[[ GIVEN DATA open ]]
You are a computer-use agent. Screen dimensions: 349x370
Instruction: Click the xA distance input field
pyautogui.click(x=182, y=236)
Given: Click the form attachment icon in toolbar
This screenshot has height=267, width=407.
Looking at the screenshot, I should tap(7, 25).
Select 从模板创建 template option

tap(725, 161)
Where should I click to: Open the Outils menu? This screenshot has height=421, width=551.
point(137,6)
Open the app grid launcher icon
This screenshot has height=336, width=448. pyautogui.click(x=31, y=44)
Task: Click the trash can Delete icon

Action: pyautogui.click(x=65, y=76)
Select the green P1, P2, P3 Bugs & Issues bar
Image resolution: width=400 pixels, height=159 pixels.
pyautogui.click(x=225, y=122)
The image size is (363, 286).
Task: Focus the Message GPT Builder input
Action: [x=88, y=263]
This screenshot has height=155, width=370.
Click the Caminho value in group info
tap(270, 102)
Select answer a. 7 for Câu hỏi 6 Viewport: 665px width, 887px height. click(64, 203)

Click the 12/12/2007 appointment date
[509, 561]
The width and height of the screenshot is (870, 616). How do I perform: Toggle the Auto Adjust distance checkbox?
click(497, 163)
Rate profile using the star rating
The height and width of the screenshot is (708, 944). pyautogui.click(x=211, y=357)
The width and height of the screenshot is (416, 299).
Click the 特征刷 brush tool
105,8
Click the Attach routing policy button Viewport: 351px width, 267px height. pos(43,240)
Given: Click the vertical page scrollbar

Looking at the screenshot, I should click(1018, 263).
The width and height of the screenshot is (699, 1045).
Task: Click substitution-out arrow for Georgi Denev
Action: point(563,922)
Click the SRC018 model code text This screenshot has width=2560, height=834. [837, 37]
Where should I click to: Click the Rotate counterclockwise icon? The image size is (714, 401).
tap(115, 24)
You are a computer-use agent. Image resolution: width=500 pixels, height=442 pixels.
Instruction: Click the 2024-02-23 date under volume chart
[[ GIVEN DATA closed ]]
> **TO DO**: Whenever a line in the entries holds the word "computer", copy that line.

> **OUTPUT OF THE EXERCISE**:
You are a computer-use agent. Screen dimensions: 349x370
You are a computer-use agent. Image resolution: width=500 pixels, height=442 pixels.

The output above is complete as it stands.